▶ [GOAL OF THE EXERCISE]: Look for the word "agent" in the entries below, then copy every line that has it.

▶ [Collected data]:
'''
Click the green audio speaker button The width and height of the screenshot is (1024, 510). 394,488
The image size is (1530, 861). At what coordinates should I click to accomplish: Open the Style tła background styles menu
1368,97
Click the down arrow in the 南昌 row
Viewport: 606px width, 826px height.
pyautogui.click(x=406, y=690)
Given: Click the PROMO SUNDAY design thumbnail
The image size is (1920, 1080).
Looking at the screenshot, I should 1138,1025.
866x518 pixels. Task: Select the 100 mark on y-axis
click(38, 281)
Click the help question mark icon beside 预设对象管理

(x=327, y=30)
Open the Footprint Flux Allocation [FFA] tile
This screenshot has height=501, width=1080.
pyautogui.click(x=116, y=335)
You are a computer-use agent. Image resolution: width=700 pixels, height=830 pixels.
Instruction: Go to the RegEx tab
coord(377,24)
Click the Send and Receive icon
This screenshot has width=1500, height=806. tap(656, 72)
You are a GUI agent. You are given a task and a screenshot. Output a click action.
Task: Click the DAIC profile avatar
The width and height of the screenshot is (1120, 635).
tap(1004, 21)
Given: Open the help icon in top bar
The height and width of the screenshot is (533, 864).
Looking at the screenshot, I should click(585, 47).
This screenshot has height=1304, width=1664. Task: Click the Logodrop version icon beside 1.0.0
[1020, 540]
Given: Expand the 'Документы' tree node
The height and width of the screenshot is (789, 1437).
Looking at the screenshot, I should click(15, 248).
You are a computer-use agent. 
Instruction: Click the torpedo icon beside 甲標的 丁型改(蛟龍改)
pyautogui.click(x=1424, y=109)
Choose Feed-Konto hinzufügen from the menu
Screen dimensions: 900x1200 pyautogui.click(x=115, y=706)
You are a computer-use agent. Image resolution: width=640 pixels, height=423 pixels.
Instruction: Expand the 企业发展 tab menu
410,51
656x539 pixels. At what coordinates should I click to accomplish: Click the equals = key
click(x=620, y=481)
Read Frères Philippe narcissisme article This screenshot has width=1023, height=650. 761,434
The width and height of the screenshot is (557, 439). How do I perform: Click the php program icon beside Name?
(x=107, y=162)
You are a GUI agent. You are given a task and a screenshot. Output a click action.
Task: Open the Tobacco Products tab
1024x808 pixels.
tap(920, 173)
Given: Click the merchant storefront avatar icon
'''
▶ [OUTPUT BELOW]:
You are a computer-use agent. Image resolution: width=700 pixels, height=830 pixels.
You are a GUI agent. You are given a task and a screenshot. Output a click action.
You are a computer-use agent. 
You are a computer-use agent. Image resolution: width=640 pixels, height=423 pixels.
You are a GUI agent. You are given a task and a screenshot. Output a click action.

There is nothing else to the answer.